Il Ritiro 1933


Stagione

Sotto la guida di Karl Sturmer i giocatori si riuniscono il 10 agosto 1933 allo stadio della Rondinella, per dare inizio alla preparazione del campionato 1933/34. Nell'occasione sono presenti Mattei, Nunzi, Bertagni, Strappini, Serafini, Fantoni II, Salatin, Rizzetti, Fantoni III, Brenci, Castelli, Demaria e Buscaglia. I primi giorni, oltre ai consueti esercizi ginnici e alla corsa, vengono fatti ripetere i fondamentali con il pallone.

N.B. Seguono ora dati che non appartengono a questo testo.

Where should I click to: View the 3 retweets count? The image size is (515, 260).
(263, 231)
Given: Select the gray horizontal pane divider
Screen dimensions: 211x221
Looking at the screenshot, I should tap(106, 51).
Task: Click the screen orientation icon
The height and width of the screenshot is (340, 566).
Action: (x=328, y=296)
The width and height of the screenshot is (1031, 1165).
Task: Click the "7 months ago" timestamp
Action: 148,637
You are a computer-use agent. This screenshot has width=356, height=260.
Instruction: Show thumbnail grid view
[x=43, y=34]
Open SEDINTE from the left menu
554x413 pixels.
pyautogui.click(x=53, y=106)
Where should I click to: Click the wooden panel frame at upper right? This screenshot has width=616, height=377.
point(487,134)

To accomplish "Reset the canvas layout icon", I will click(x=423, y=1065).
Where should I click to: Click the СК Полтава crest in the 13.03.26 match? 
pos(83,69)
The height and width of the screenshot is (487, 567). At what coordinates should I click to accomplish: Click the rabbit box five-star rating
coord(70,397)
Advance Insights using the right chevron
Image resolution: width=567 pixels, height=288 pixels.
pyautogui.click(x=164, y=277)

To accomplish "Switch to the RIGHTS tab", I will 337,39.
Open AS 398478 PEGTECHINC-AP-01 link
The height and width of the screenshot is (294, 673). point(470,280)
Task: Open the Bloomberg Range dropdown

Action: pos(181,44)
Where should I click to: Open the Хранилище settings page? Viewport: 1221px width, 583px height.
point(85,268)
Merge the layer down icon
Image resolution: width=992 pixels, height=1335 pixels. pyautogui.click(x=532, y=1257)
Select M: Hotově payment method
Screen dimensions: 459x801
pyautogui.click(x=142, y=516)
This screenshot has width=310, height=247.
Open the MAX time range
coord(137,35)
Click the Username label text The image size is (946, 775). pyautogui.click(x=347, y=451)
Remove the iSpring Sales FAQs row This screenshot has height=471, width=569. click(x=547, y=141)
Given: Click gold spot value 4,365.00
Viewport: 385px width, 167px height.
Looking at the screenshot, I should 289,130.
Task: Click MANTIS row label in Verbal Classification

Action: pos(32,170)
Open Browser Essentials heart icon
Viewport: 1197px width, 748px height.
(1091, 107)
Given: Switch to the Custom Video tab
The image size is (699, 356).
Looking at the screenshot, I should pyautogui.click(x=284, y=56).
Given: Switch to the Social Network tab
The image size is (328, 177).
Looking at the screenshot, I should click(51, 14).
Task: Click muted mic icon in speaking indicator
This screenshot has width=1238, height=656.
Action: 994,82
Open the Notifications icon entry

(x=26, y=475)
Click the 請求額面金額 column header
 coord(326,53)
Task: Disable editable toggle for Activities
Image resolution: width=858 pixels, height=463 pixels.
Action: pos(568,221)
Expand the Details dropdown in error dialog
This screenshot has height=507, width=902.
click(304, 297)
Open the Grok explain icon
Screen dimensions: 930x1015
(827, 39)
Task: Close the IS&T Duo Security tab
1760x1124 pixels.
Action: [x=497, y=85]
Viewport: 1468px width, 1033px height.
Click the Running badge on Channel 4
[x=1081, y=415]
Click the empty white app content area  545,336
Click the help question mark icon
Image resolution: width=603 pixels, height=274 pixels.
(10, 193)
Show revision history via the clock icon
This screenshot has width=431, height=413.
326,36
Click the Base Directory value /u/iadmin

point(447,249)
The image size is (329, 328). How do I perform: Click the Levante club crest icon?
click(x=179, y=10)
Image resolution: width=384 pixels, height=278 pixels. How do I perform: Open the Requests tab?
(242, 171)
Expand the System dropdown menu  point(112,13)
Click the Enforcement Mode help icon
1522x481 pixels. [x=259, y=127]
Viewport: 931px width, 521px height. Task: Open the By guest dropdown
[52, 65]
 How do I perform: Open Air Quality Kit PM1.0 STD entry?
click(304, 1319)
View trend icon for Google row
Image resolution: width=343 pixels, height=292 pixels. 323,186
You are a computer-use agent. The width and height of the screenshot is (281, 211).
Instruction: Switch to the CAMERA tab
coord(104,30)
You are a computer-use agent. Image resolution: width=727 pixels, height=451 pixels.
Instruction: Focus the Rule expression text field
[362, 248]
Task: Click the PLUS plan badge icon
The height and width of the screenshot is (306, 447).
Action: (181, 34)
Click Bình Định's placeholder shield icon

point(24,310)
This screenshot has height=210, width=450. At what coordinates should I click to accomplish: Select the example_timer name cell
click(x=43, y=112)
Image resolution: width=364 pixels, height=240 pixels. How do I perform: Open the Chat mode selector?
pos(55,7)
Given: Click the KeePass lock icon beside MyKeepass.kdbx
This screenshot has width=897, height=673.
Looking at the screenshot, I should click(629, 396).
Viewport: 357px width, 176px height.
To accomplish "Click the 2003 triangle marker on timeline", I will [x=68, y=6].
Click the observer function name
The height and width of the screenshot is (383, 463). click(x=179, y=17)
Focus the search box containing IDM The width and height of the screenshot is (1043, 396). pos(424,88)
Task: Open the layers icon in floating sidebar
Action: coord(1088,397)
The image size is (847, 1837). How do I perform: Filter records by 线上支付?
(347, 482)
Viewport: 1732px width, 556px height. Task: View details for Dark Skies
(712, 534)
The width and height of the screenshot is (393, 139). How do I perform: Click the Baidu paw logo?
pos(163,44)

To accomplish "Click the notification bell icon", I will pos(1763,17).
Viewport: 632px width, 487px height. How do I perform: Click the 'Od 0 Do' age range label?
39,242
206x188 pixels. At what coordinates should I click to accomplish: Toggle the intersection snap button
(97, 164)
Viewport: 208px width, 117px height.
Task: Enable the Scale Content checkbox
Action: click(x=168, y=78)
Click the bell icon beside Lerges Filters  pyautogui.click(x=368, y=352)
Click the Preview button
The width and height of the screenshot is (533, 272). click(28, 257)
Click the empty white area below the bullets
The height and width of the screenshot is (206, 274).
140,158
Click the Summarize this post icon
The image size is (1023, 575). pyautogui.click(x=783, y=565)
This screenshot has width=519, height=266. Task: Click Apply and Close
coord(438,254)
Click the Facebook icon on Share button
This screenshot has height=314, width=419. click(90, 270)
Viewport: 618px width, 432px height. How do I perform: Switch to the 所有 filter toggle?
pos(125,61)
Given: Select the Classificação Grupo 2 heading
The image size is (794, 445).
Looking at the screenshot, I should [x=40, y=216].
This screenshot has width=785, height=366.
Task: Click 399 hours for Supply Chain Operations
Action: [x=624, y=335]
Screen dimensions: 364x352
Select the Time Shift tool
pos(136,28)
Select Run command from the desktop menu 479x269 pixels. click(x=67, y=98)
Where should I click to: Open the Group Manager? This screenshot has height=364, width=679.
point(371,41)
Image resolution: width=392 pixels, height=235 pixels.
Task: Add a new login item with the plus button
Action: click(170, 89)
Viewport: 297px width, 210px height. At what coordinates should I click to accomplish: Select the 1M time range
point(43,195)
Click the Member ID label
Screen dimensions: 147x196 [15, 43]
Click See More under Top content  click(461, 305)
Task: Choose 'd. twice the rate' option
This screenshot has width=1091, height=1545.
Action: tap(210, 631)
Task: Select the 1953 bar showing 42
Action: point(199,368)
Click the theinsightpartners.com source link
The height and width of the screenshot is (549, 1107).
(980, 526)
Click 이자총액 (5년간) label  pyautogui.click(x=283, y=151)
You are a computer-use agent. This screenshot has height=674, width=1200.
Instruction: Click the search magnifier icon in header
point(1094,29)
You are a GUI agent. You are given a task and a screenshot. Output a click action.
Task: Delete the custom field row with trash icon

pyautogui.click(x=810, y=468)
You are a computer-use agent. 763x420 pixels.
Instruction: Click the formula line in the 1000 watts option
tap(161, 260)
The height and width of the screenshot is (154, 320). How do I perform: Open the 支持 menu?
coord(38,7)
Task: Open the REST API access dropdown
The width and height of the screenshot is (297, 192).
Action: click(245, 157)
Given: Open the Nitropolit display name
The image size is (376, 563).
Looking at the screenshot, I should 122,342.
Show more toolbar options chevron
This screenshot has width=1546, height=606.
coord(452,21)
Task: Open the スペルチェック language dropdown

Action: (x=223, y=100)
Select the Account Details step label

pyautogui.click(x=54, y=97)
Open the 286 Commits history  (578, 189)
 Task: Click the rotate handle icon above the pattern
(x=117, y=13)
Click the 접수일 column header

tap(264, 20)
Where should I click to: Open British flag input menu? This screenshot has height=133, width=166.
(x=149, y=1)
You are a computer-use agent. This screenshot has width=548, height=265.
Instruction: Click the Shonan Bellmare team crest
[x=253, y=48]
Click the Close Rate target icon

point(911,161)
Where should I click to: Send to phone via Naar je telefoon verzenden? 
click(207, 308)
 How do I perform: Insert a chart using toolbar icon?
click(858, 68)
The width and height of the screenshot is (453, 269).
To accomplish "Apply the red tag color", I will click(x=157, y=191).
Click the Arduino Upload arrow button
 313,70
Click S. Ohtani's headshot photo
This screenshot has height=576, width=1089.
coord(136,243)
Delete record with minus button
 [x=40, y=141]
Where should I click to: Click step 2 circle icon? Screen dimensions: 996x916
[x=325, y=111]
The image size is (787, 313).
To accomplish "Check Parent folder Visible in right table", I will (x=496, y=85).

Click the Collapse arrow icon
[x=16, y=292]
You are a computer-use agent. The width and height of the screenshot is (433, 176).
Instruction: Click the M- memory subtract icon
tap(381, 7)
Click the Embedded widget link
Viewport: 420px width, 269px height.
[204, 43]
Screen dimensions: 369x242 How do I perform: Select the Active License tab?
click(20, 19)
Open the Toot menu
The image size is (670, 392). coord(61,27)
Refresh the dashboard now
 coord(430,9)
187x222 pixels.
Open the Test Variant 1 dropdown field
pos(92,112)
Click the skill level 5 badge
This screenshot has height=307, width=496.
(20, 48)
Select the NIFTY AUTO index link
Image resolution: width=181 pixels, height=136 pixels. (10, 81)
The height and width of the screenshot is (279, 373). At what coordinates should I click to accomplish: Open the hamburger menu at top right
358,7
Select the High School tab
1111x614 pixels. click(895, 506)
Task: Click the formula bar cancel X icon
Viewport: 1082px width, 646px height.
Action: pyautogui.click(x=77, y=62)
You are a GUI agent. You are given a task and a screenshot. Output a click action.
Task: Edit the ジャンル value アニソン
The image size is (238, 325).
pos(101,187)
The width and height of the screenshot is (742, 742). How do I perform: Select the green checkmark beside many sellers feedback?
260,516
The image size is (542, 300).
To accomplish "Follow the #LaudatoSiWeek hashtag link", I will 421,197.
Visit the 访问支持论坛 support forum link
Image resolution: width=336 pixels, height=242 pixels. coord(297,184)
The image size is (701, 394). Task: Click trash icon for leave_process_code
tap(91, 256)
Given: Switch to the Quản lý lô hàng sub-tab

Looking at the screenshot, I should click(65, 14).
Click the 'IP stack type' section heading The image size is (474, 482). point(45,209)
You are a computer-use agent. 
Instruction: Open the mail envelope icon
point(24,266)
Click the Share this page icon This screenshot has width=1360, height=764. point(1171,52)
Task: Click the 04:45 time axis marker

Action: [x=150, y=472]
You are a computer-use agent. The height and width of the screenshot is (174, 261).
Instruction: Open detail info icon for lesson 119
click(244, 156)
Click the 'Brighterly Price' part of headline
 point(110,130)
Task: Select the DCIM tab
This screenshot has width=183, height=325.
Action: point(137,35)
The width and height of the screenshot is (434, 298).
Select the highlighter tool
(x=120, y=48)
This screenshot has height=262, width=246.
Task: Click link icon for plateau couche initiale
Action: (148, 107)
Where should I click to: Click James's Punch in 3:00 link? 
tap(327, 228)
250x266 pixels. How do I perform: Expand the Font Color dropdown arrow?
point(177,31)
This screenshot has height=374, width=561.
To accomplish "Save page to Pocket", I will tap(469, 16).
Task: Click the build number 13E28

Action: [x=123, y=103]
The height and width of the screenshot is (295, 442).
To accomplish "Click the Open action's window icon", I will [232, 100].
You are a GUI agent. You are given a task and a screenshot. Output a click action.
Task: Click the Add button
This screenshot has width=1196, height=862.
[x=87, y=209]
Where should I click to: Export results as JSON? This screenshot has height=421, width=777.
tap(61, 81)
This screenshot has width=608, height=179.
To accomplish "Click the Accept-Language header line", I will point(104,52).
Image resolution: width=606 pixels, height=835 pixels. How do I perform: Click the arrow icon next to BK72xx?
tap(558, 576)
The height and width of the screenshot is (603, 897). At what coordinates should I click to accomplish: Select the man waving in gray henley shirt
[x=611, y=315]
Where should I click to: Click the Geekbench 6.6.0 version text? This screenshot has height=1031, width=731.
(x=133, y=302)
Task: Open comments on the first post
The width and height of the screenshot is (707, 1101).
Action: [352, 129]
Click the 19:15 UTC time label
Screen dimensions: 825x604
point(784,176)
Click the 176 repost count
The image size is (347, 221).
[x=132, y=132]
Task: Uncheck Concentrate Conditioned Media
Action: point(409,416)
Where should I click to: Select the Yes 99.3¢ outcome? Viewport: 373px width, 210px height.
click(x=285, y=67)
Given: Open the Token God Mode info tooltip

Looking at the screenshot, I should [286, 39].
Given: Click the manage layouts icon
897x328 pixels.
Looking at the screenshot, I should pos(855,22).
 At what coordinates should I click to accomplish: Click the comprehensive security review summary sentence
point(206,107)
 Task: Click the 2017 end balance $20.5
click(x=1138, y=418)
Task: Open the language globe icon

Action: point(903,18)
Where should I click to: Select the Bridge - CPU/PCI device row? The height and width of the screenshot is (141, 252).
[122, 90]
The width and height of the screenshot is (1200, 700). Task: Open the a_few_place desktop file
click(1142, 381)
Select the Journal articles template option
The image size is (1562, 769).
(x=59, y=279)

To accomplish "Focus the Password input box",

Solo in una seconda fase, Sturmer si dedica alla tattica e ai movimenti sul campo. L'allenatore pretende che i giocatori si presentino in sede tutte le sere per socializzare e dedicarsi a passatempi vari. Vengono organizzate partite amichevoli vicino Roma e con preferenza per i centri dei Castelli, vinte dalla Lazio con amplissimi scarti. Solo verso la fine della preparazione furono effettuate amichevoli con squadre di maggior caratura tecnica. Precedentemente, nella seconda quindicina di luglio, la Lazio si era riunita a San Martino al Cimino (VT) per una sorta di blando ritiro. Di particolare vi è da segnalare che Ezio Sclavi, appassionatosi sempre più alla pittura, aveva ottenuto di poter prendere in affitto una casetta in mezzo ad un bosco dove, a suo dire, trovava ispirazione per le sue opere.